A new group has formed with the help of Conexus Indiana to make sure business and economic-development concerns are considered along with traffic congestion and safety when decisions are made about the region’s transportation issues and infrastructure.
The Northeast Regional Logistics Council held its first meeting on Aug. 22 after forming in June with membership from a mix of more than 30 logistics and advanced-manufacturing employers as well as officials involved in economic development for the 13 counties NRLC will serve.
The council is needed because “oftentimes with respect to infrastructure projects, interstate or roadway projects, rail, airport or water projects, there’s been a list put together — it’s out there — and (success) depends on who is leading a particular effort,” said Katy Silliman, vice president of regional initiatives for the Northeast Indiana Regional Partnership.
“Historically, most of this has been done on a county-by-county level, and everyone has been competing with one another and whoever speaks with the loudest voice may at times have been the one to win out.”
The council will examine all of the transportation infrastructure projects in the region and apply a uniform standard of evaluation to them.
It also will recommend priorities for them based on their importance to advanced manufacturing and transportation business growth, as well as economic development at the county, regional and state level.
For example, development of a four-lane, limited-access highway between Fort Wayne and Warsaw already has support of the Conexus Indiana Logistics Council because the project would connect in Warsaw with two other four-lane, limited-access highway projects the state council wants to see spanning most of the width of Indiana.
Conexus, the state’s advanced manufacturing and logistics initiative, established its Conexus Indiana Logistics Council with statewide membership to deal with issues and projects that affect all of Indiana.
The Hoosier Heartland Highway the state council favors would replace State Road 25, a rural, two-lane highway built from Lafayette to Warsaw during the 1930s.
With the U.S. 24 Fort to Port highway completed last year, trucks on the new highway would be able to haul freight between Lafayette and Toledo, passing Fort Wayne, Columbia City and Warsaw.
The state council also would like to see completion of a similar four-lane, limited-access highway along U.S. 30 from Valparaiso to Fort Wayne.
A shorter project of a regional nature is a four-mile extension of Interstate 469 west to U.S. 24 at Roanoke, which would pass the General Motors Co. plant, the Vera Bradley Inc. complex and the Silverado Industrial Park.

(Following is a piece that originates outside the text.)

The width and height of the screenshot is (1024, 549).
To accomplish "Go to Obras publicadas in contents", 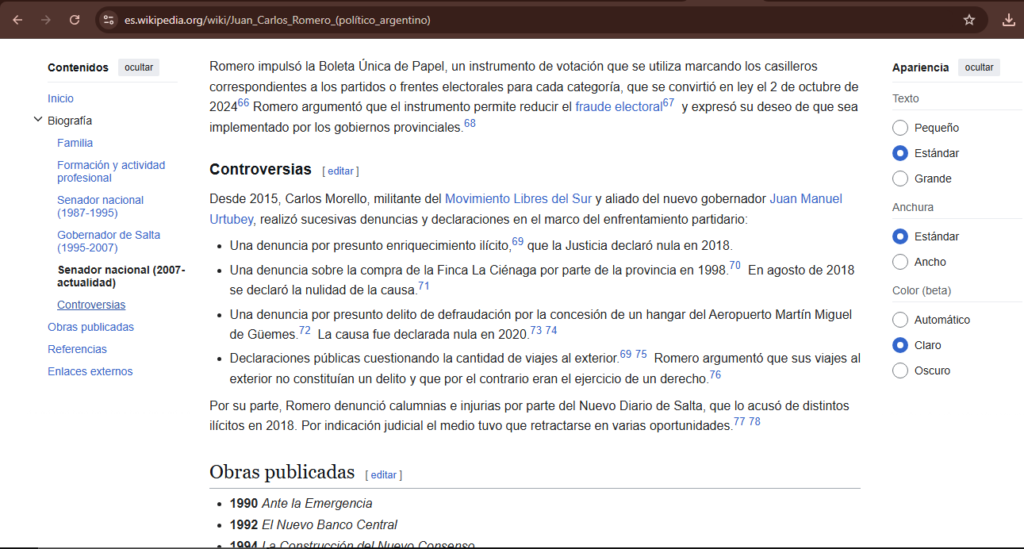I will [x=90, y=327].
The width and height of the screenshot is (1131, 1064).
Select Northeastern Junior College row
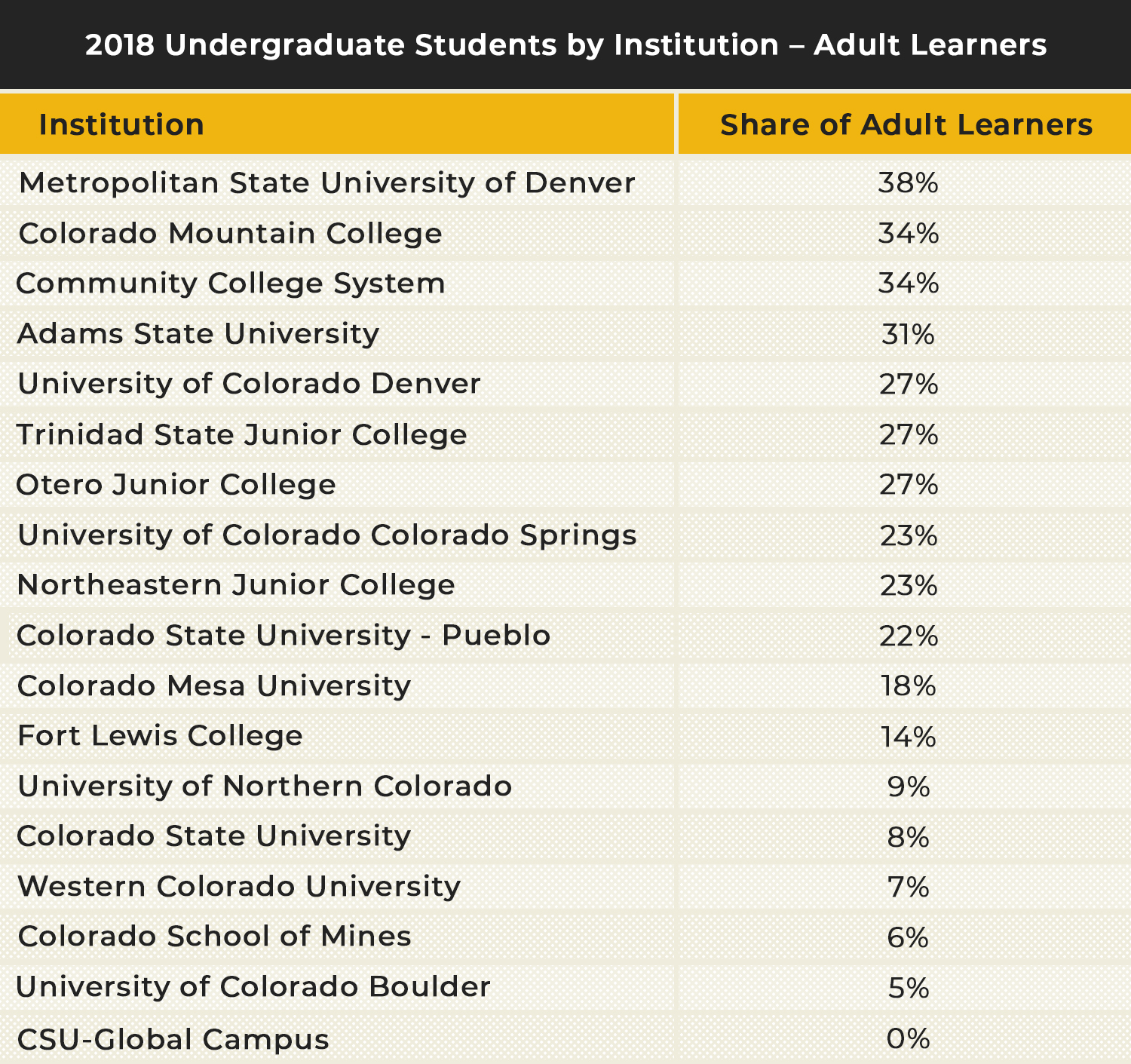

“We’re hoping every potential project that exists today can be identified by that information. Once you put together those kinds of economic impact profiles, you can give projects an apples-to-apples comparison,” Silliman said.
A project would not need to be in more than one county to have an impact on more than one county. Examples of that would be projects that improve interstate highway access to a community with more than a little employment or improvement to widely used air or rail transportation resources.

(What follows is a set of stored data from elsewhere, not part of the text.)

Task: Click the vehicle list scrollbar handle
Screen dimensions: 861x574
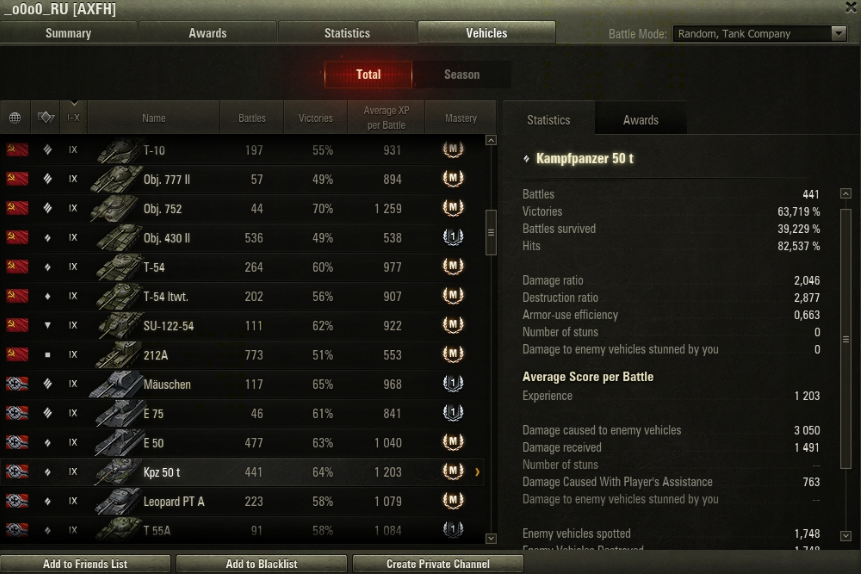Action: (491, 232)
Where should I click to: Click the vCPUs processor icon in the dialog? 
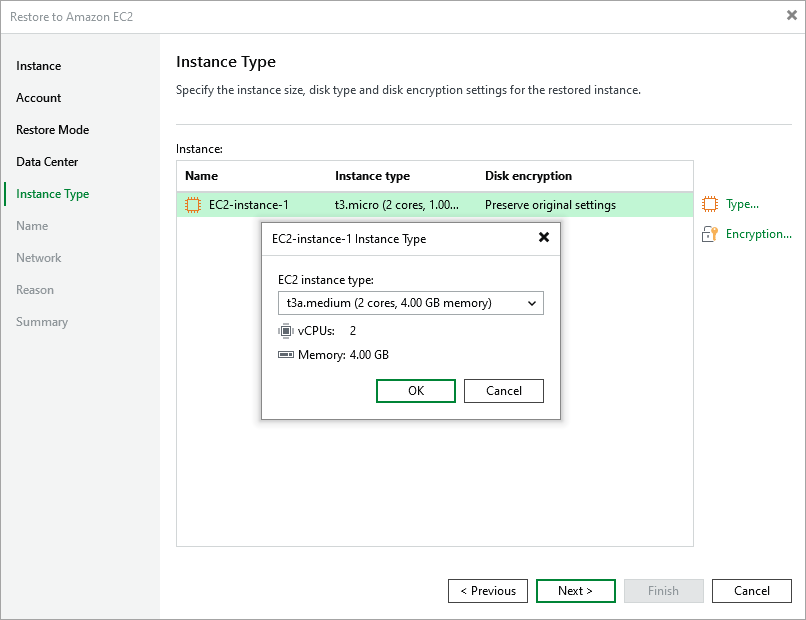[x=283, y=330]
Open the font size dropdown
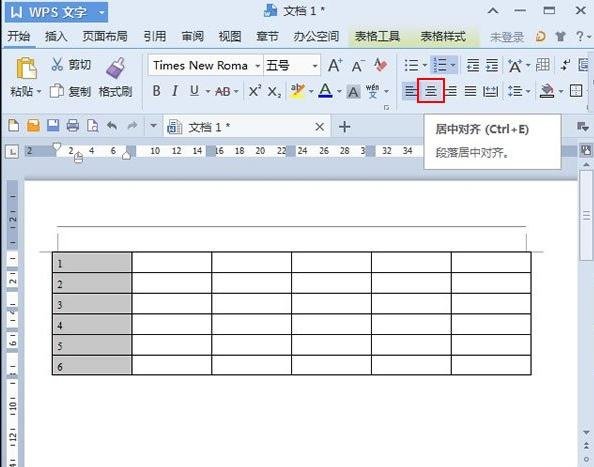The width and height of the screenshot is (594, 467). point(315,66)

For example, development of an intermodal facility could be a small but an important part of a regional transportation plan, said Patrick Dooley, vice president for airport development at Fort Wayne-Allen County Economic Development Alliance.
Economic-development officials have studied for almost a decade the potential for a facility of that nature in Fort Wayne, he said, which would combine rail freight and trucking, almost like an inland port.

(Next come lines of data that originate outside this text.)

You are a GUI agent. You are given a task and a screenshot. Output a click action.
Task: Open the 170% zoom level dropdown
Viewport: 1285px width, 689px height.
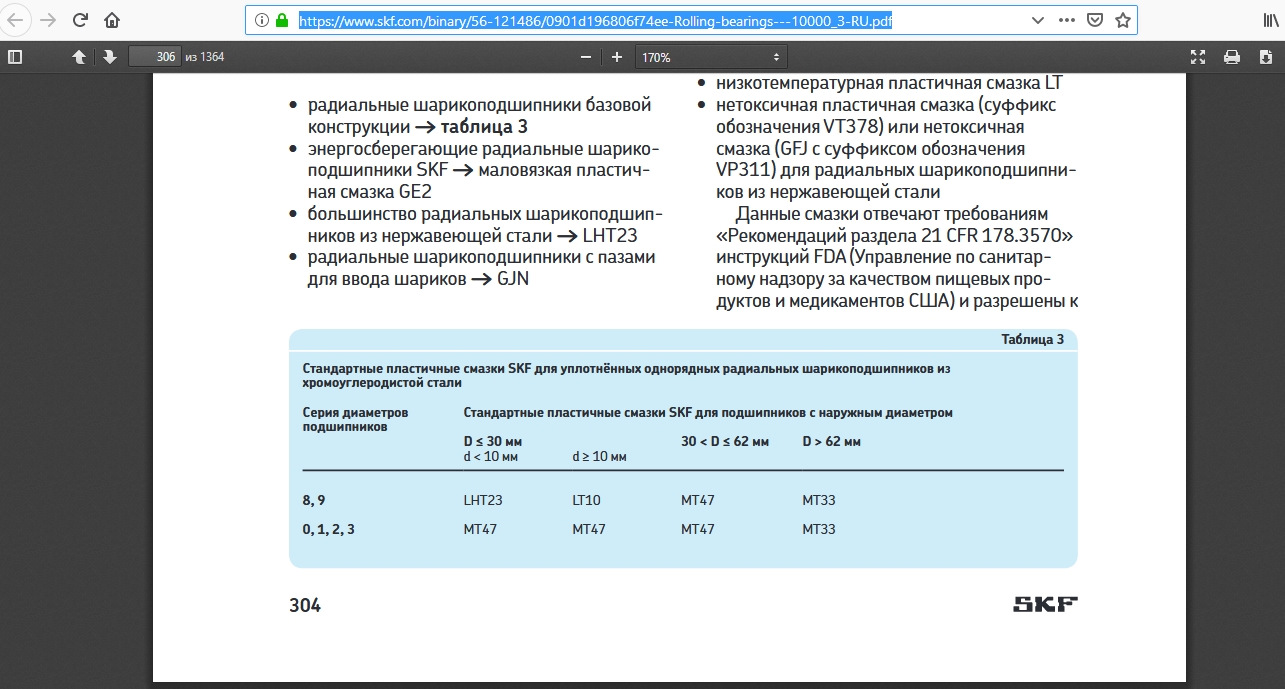(711, 57)
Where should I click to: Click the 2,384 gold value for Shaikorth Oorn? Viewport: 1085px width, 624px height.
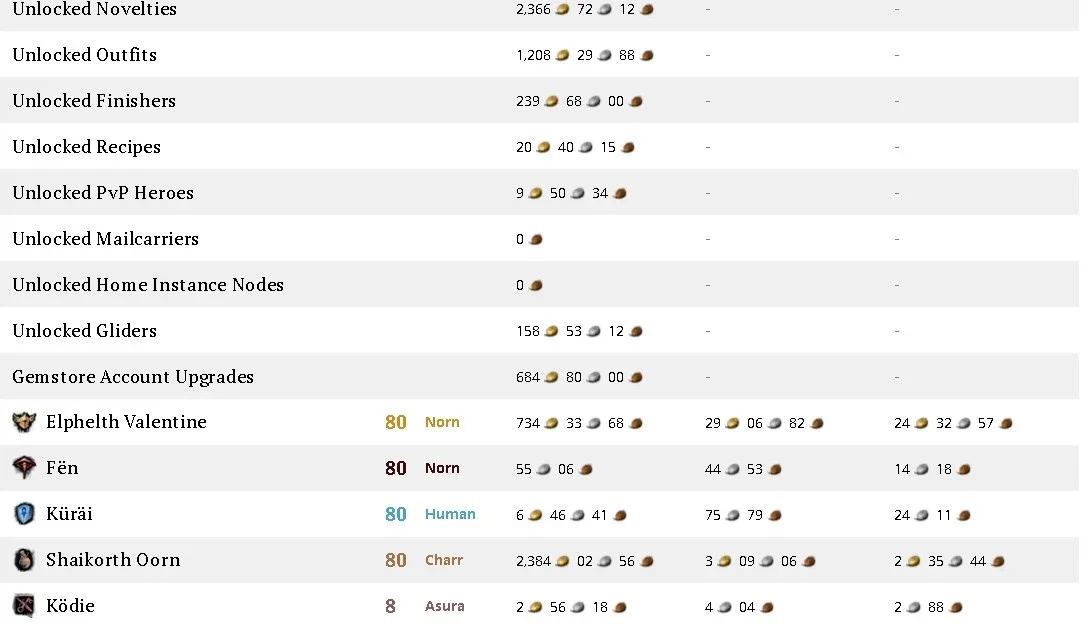[x=533, y=561]
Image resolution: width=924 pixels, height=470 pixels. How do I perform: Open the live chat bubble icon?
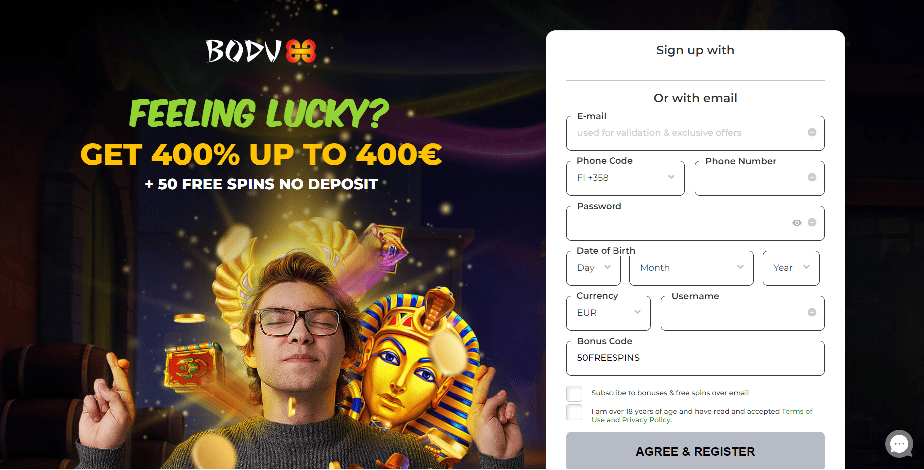coord(899,444)
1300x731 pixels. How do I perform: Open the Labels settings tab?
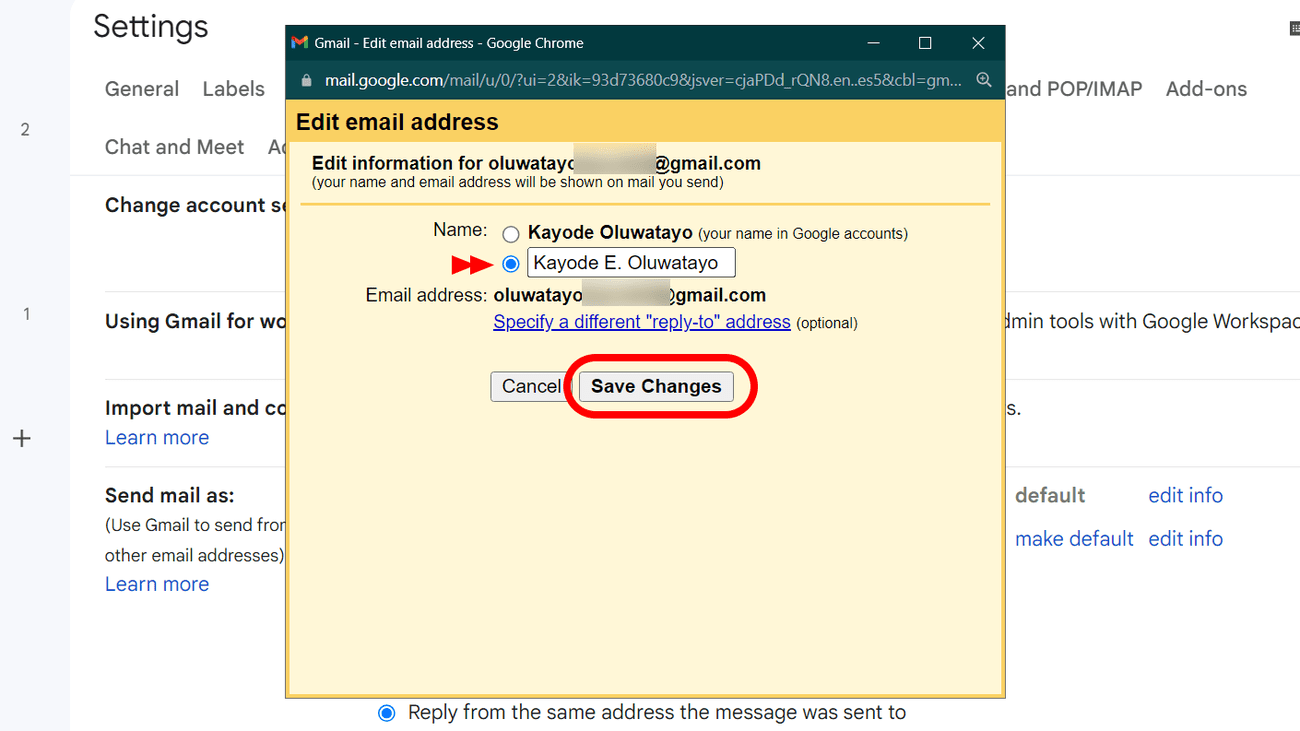point(233,89)
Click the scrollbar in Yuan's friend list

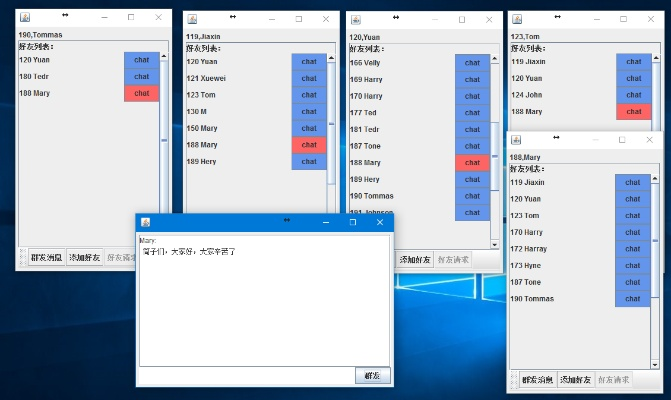(x=494, y=140)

An intermodal facility could require an investment of $20 million to $25 million, he said. Noting that it would be in competition with nine other intermodal facilities, Dooley declined to elaborate on any planning for one he said Fort Wayne economic-development officials have discussed with Norfolk Southern.
The Northeast Regional Logistics Council will be among six similar regional councils Conexus has helped establish.
David Holt, vice president of operations and business development for Conexus Indiana, said a project proposed for one region of the state can help another.
An example of that would be Fort Wayne benefiting from the completion of Interstate 69 to Evansville, which he said “gives you that route from Canada to Mexico.”
The 13-county region served by the Northeast Regional Logistics Council includes Adams, Allen, Blackford, DeKalb, Grant, Huntington, Jay, LaGrange, Noble, Steuben, Wabash, Wells and Whitley counties.
The Conexus Indiana Logistics Council’s infrastructure task force is chaired by Andy Brooks, president of Fort Wayne-based Brooks Construction Co.